A blog is maybe more valuable than a credit score #blog #valuable #credit #score

You know how if you have to be somewhere early in the morning and it’s super important then you can’t sleep the night before? That was me. I finally went to sleep at 3am and then I was an hour late for my 9am appointment. The courtroom was full and on one side were white people and one side were Black people, so I was like, okay, here’s where I belong. And then someone asked me if I was a lawyer, and I said no, and just as I was getting ready to go to the other side I heard someone calling my name.

The landlord’s lawyer said, “Are you Ms. Greenheart?”

I said yes and we went to a back room to talk.

This is how housing court works in Boston. The judges really really do not want to try cases because the outcomes are so bad for tenants. So they want everyone to do mediation.

This is my fourth month in a row of mediation. It’s always with different lawyers from the landlord’s law firm. They’re all really pretty – by far the best looking lawyers in all of housing court. It’s little touches like this that make me want to stay in my apartment.

In the room, I was surprised that I completely burst out crying. Like, panic-attack level crying. I tried to tell her what is going on — how I got five months behind and have not been able to catch up. After I wiped my hands on my pants, the lawyer asked me if I want a Kleenex. I said no, and she got me one anyway. I said to her between cries and heaves, “I’m a capable person. I just got behind. I know I can catch up.”

She said, “I know. We know who you are.”

This is an unnerving thing that happens in my life.

I pretend that I’m a normal person and that’s how I can function in the world. But then someone will let slip that they’ve read every post on my blog or looked at my Wikipedia page, and then I don’t know how to act. I don’t know if this means they like me or hate me.

So I freeze.

Then I think, well I have to assume she likes me and just go on.

She asked me about my situation and she was so nice I wanted to hug her. And then she left and then she came back and then I couldn’t even really understand what we were doing. She introduced me to two people who helped me fill out forms and she introduced me to the judge’s clerk who introduced me to more people and I was basically at the Golden Globes of housing court — going from one table to another talking with people who could get me on the right path.

Finally, when it was clear that I still had no idea what to do next, the lawyer told me I need to start paying rent on time. Because they want to know if don’t have to worry about catching up, will I be able to pay on time.

I was so stunned I couldn’t believe it.

You know what it reminded me of?
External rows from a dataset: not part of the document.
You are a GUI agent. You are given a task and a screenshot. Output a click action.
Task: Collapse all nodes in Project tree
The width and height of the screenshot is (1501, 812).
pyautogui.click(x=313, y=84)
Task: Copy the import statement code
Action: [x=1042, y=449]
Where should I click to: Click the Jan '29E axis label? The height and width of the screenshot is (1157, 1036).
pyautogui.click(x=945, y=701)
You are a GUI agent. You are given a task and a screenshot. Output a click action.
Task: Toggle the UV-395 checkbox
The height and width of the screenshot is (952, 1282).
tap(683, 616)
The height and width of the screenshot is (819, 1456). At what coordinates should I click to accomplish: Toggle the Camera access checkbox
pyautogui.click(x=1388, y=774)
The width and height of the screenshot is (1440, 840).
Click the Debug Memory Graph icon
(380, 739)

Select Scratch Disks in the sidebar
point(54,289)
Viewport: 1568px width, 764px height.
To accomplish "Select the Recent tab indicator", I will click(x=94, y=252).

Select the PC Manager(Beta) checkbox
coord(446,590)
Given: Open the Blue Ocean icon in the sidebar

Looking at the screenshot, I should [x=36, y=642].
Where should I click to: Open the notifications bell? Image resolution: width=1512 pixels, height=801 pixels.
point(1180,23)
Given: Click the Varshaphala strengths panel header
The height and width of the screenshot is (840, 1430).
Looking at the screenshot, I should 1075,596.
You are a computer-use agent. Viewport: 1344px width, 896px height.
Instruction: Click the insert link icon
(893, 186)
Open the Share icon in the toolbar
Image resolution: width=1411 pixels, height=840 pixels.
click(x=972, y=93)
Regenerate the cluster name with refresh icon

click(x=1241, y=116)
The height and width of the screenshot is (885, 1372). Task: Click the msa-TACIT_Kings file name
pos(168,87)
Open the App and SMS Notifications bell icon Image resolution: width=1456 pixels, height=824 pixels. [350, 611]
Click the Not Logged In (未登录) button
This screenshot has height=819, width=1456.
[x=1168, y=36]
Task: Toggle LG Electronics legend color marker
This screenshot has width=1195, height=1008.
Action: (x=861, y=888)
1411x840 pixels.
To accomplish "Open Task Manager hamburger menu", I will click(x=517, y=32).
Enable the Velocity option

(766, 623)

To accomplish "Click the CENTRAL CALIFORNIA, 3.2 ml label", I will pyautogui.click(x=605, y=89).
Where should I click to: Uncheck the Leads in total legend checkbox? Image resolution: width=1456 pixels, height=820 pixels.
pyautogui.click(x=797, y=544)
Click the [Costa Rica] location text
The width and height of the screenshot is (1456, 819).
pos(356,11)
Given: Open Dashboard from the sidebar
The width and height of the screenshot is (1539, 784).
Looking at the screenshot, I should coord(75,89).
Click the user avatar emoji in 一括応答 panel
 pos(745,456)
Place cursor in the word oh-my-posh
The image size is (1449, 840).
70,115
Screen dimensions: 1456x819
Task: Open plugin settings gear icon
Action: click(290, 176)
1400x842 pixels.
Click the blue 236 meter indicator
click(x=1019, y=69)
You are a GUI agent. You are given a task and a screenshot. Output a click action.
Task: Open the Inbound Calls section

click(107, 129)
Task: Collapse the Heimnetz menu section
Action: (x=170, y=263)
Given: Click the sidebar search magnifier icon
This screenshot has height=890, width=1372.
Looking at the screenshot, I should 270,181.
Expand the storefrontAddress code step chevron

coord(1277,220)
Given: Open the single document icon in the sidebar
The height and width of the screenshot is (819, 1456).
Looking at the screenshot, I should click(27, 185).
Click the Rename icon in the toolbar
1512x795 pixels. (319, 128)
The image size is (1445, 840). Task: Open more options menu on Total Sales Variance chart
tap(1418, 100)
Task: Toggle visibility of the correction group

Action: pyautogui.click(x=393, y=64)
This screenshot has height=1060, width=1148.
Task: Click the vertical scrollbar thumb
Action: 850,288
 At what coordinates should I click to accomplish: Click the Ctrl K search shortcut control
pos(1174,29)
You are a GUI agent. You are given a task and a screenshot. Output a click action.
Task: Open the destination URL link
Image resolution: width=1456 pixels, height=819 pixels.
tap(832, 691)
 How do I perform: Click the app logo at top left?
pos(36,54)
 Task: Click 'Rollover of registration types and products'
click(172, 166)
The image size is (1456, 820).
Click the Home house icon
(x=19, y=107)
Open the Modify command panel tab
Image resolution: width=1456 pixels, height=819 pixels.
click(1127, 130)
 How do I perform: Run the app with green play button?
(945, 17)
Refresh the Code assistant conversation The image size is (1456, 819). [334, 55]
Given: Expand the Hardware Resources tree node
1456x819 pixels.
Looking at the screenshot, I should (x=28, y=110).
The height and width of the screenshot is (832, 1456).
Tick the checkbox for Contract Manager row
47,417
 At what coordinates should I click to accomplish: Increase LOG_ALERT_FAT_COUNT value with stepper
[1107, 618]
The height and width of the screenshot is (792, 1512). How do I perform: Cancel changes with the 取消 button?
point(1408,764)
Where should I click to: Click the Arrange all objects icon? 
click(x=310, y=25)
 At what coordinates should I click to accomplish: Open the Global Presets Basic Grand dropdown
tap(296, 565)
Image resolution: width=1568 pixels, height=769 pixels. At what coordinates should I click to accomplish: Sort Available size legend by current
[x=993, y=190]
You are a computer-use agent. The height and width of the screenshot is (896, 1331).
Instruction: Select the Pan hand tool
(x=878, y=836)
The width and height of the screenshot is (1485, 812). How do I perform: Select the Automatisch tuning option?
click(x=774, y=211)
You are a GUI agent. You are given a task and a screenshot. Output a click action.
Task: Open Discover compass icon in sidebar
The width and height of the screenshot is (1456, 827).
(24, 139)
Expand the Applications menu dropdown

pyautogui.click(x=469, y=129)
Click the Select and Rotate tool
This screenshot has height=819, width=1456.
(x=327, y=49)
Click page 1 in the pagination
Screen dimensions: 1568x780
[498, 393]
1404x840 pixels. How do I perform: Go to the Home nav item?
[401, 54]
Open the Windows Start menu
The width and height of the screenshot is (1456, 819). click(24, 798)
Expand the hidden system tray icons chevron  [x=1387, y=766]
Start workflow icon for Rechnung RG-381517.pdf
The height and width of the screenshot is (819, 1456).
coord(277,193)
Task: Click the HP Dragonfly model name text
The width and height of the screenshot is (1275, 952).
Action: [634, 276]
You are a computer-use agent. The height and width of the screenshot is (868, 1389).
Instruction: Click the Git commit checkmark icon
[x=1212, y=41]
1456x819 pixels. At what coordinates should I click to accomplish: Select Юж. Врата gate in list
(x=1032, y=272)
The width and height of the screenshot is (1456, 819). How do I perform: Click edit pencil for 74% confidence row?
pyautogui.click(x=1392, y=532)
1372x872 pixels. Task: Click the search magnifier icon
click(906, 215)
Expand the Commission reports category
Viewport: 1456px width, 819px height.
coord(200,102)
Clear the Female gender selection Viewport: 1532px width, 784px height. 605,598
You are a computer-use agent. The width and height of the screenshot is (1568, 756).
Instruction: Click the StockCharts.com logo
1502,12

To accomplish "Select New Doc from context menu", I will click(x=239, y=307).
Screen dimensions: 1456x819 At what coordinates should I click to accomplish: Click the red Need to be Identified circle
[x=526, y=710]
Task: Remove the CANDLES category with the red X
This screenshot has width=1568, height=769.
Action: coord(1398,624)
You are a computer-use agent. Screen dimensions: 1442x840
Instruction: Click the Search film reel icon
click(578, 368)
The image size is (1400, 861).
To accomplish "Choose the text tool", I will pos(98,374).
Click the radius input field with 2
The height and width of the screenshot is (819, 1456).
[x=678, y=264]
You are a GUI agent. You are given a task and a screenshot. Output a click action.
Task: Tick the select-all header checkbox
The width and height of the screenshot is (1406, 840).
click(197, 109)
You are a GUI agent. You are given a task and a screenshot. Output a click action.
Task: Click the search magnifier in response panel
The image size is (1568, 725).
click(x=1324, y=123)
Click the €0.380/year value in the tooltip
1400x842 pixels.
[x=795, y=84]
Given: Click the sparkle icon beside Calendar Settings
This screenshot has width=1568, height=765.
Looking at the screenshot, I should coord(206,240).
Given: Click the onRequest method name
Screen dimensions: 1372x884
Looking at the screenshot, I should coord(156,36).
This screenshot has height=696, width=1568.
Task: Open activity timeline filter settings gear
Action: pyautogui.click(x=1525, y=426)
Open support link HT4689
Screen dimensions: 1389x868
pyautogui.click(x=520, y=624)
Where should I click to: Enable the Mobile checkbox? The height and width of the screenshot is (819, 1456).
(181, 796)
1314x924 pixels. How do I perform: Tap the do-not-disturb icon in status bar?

After the World Trade Center fell on me, the therapist told me that my childhood was so traumatic that I should just focus on that, not 9/11. And I was like, oh, god. That’s really bad.

I felt like that in court. The landlord’s lawyer was so incredibly compassionate to me because she really heard what I’ve been dealing with. And then the judge sent her clerk to meet with me to figure out how to keep me from being evicted. Everyone was so incredibly nice.

When I got home, I slept for a full day. I have spent the last month thinking today was the day I’d be evicted. I had no idea what I was going to do.

I am really grateful to so many people for making this happen. I feel like I need to give an acceptance speech in order to make sure I get all the people I should thank. But suffice to say that the city of Boston, and my landlord, and the friends who listened to me be overwhelmed along the way — they all held my hand to help me land on my feet. And now I feel like I can just go back to being me.